Australia Failing to Close the Gap
Thursday, 12th February 2015 at 10:14 am
Australia is failing in its attempts to close the gap of disadvantage between Indigenous and non-Indigenous people, according to a major new bipartisan report.
The Closing the Gap report was released yesterday and revealed that the Australian Government is on track to achieve only two of its seven goals for improving the lives of Indigenous Australians.
It revealed that in the areas of improving life expectancy, education for Indigenous four-year-olds, reading, writing and numeracy rates and employment, the Government was either not on track or had not met its targets for improvement.
The goal of closing the gap in life expectancy by 2031 had made “limited progress” while progress on the goal to halve the gap in employment outcomes had gone backwards with a decline on the 2008 baseline.
The only targets that were on track to being achieved were halving the gap in mortality rates within a decade and halving the gap for Indigenous Australians aged 20-24 to have finished year 12 or an equivalent.
Prime Minister Tony Abbott said the results of the report proved that Australia had failed.
“We know that until Indigenous people fully participate in the life of our country, all of us are diminished. On days such as this, we should acknowledge where we have failed,” Abbott said.
“This is not because of any lack of goodwill or effort by successive Governments.
“We are trying to change entrenched and multigenerational disadvantage.
“This won’t happen overnight and it may not ever happen unless we continue to place high demands on ourselves of what we can achieve together.
“When I presented this report last year, I also noted that for every step backwards, there could be two steps forward.”
But Abbott also said that part of the onus for closing the gap would fall on Indigenous people themselves.
“Government programs can be a catalyst but success – where it is achieved – is due to Aboriginal and Torres Strait Islander people who want better for themselves,” he said.
“Governments can fund and Governments can urge but Governments can’t change attitudes and behaviours.
“It’s those who make the choice to send their children to school, those who make the choice to attend school (and stick at it), those who make the choice to get a job and stick at it and those who choose to abide by the law who are the ones closing the gap.
“Closing the Gap is not something that Canberra can do on its own. Closing the Gap is not something to be granted by this Parliament to Indigenous Australians.”
Opposition Leader Bill Shorten said more needed to be done, particularly when it came to violence against Indigenous women, who he said were thirty-five times more likely to be hospitalised as a result of family violence.
But Shorten’s comments about cuts to funding for Indigenous services caused 10 Coalition MPs to walk out of Parliament in protest.

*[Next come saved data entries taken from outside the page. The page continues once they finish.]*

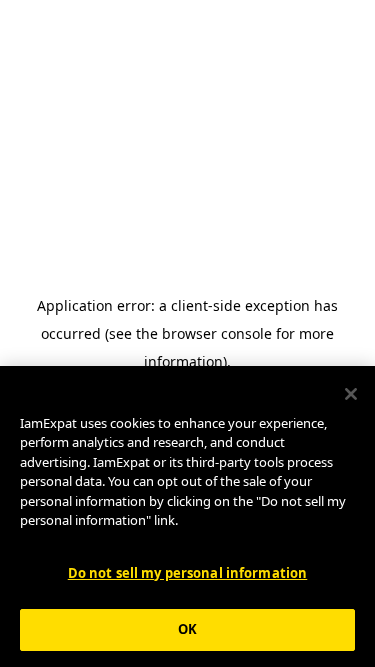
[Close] (351, 394)
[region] (187, 516)
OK (187, 629)
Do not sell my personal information (188, 573)
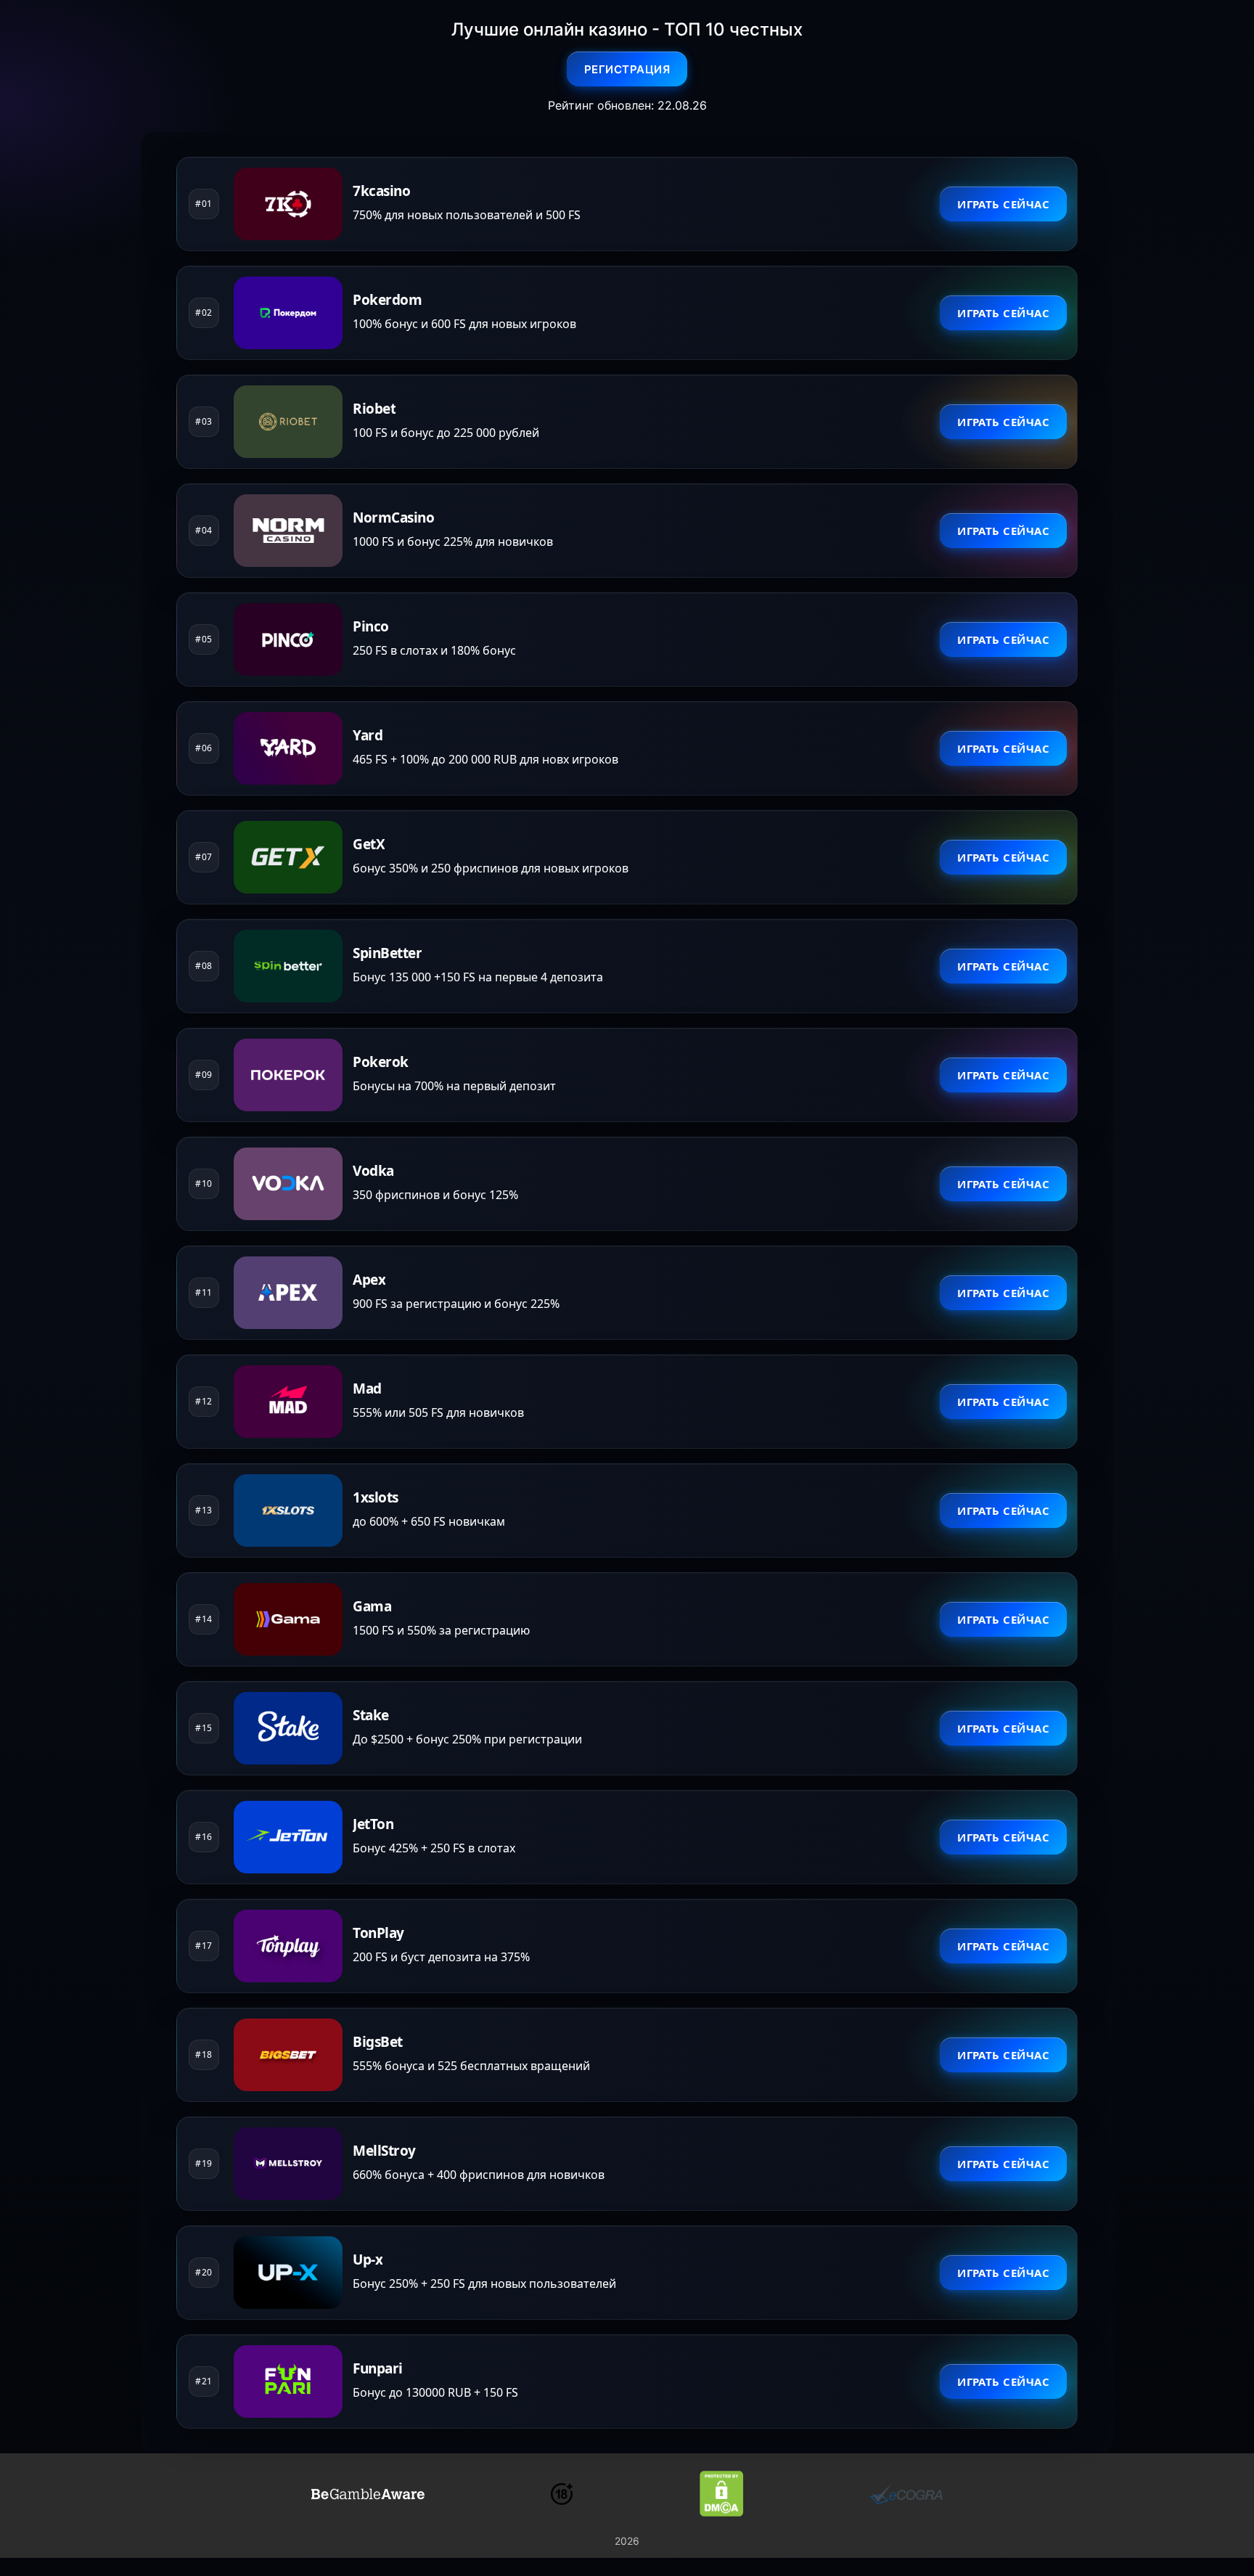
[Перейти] (368, 2494)
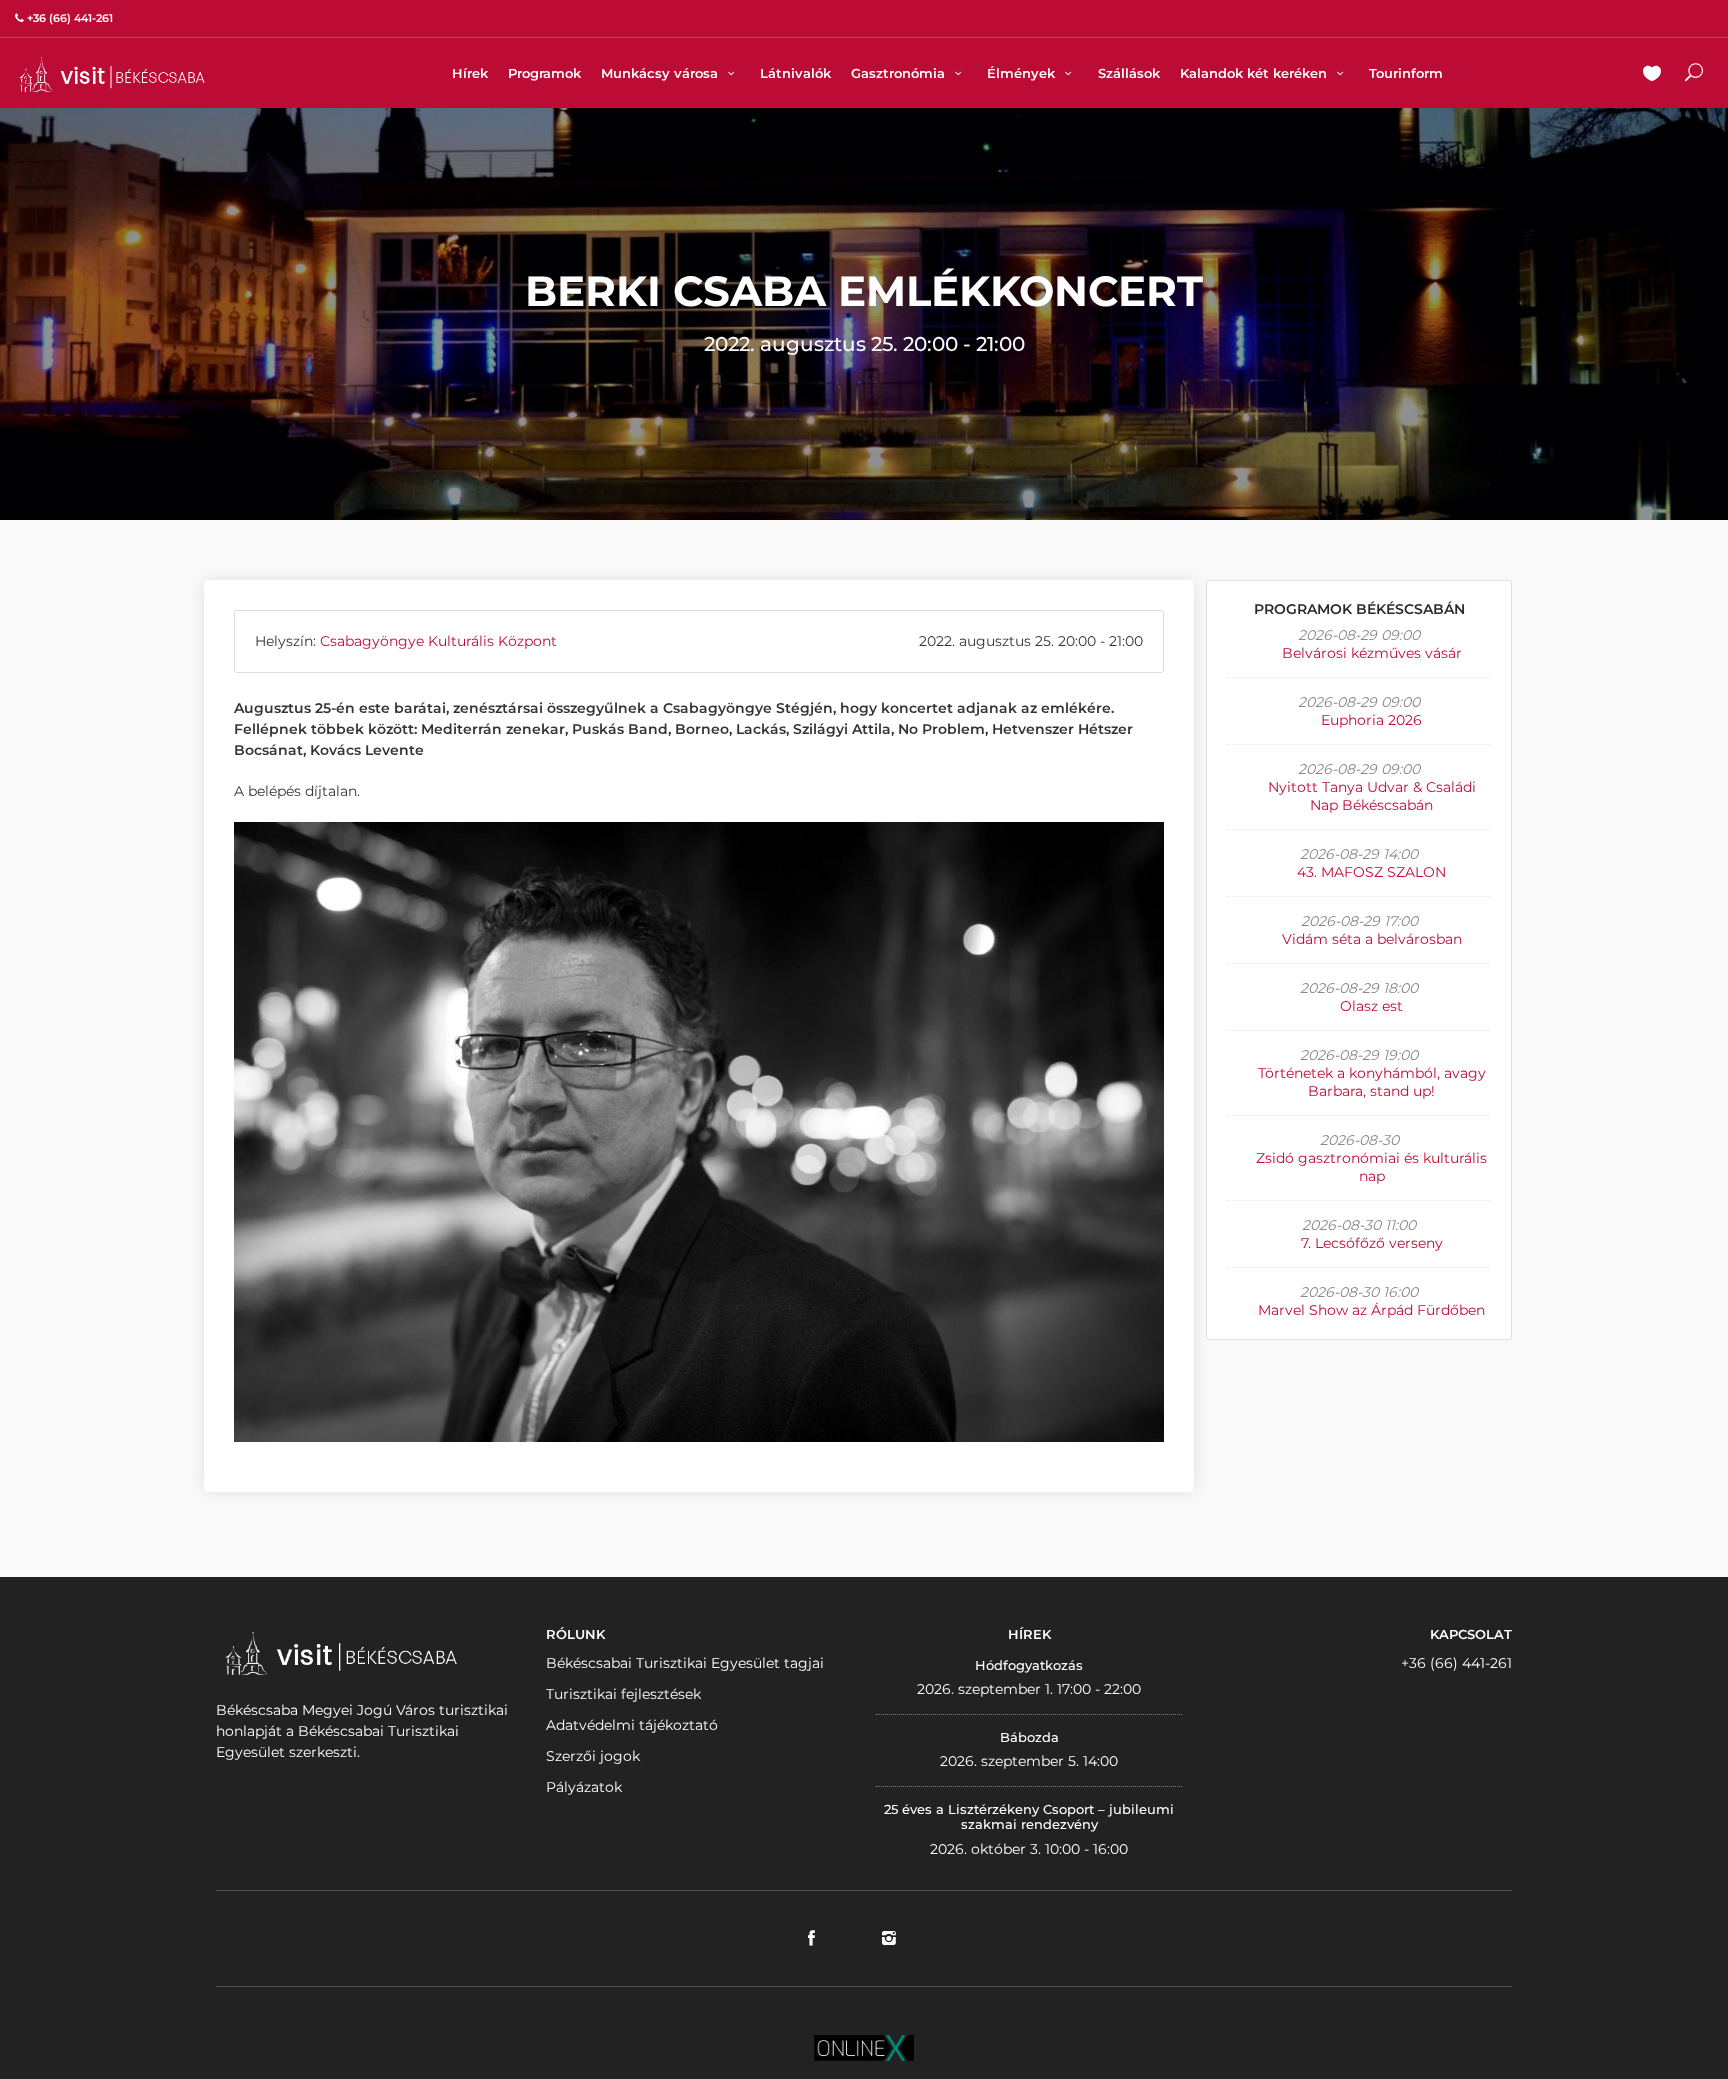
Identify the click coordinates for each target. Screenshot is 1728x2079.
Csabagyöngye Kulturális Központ (438, 641)
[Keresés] (1694, 75)
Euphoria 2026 (1371, 720)
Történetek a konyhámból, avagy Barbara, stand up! (1372, 1082)
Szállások (1129, 73)
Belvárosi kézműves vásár (1372, 653)
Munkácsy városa (661, 73)
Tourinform (1406, 73)
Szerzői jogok (593, 1756)
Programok (544, 73)
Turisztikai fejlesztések (623, 1694)
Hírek (470, 73)
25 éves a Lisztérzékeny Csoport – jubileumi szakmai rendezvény (1029, 1817)
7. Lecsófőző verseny (1372, 1243)
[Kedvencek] (1652, 75)
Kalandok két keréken (1255, 73)
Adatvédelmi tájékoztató (632, 1725)
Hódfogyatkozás (1029, 1665)
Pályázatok (584, 1787)
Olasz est (1371, 1006)
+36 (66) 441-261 (1456, 1663)
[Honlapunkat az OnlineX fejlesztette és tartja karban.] (864, 2047)
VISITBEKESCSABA (112, 74)
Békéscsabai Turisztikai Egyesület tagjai (685, 1663)
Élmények (1023, 73)
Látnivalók (795, 73)
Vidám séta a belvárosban (1372, 939)
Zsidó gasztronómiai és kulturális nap (1371, 1167)
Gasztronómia (900, 73)
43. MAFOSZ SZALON (1371, 872)
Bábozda (1029, 1737)
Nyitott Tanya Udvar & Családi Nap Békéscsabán (1372, 796)
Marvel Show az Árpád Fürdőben (1371, 1310)
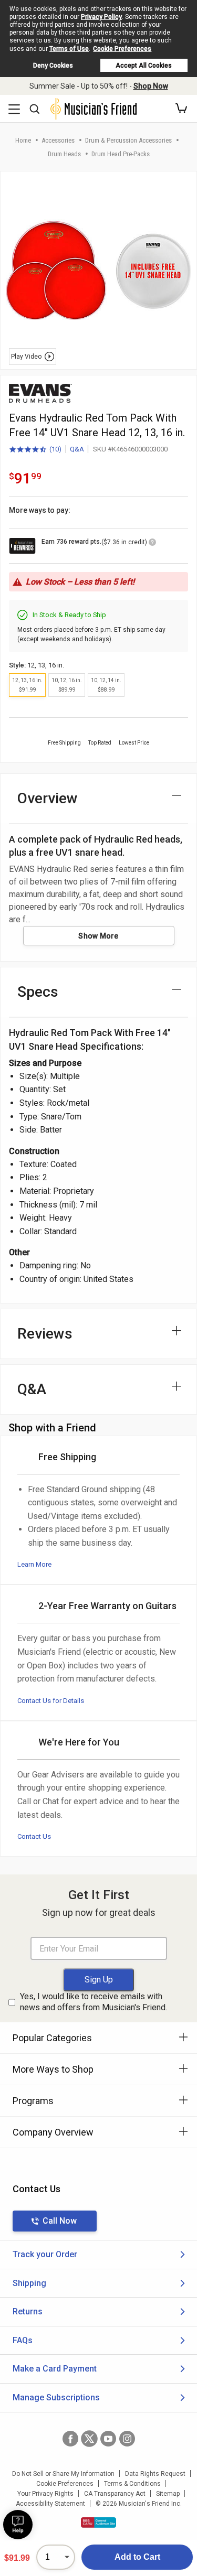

“The Closing the Gap framework stretches beyond the life of any Government, it goes further than the electoral cycle. We cannot afford for progress to ebb and flow depending upon who is in power,” Shorten said.
“This is an endeavour where every Opposition wants the Government to succeed.
“But when a Government cuts $500 million from essential services – we are compelled to point out what these cuts mean.
“Right now, a host of vital organisations don’t know whether their funding will be continued, or withdrawn.
“When people are fleeing family violence need a safe place to stay, cuts will mean that shelters close.
“When having a lawyer can determine whether a first time offender gets a second chance or a prison sentence – these cuts will rob Indigenous Australians of legal aid.
“When family and children’s centres are supporting children in those vital early years–these cuts will see doors close.
“When essential preventative health programs are helping tackle smoking – cuts will jeopardise that progress.
“When strides are being made to prevent chronic disease– cuts will hobble our advance.
“I say to the Government, it is not too late to reverse these cuts.”
Reconciliation Australia CEO, Justin Mohamed, called on the Federal Government to increase efforts towards reducing inequalities between Aboriginal and Torres Strait Islander peoples and other Australians.
He echoed Bill Shorten’s statements and urged the Government to make no further cuts to Aboriginal and Torres Strait Islander affairs programs in the upcoming budget.
“Overcoming Indigenous disadvantage is complex. It is the result of decades of discrimination and neglect, and it will take nuanced and sustained effort from all sectors of Australian society to overcome,” Mohamed said.
“The Government’s report is a transparent and frank assessment of the current situation. It shows we need strategic approaches developed in partnership with Aboriginal and Torres Strait Islander peoples and accompanied by sustained investment.
“Heeding the recommendations of the Close the Gap Steering Committee is a tangible way the Government can demonstrate it is listening to the voices of Aboriginal and Torres Strait Islander peoples.”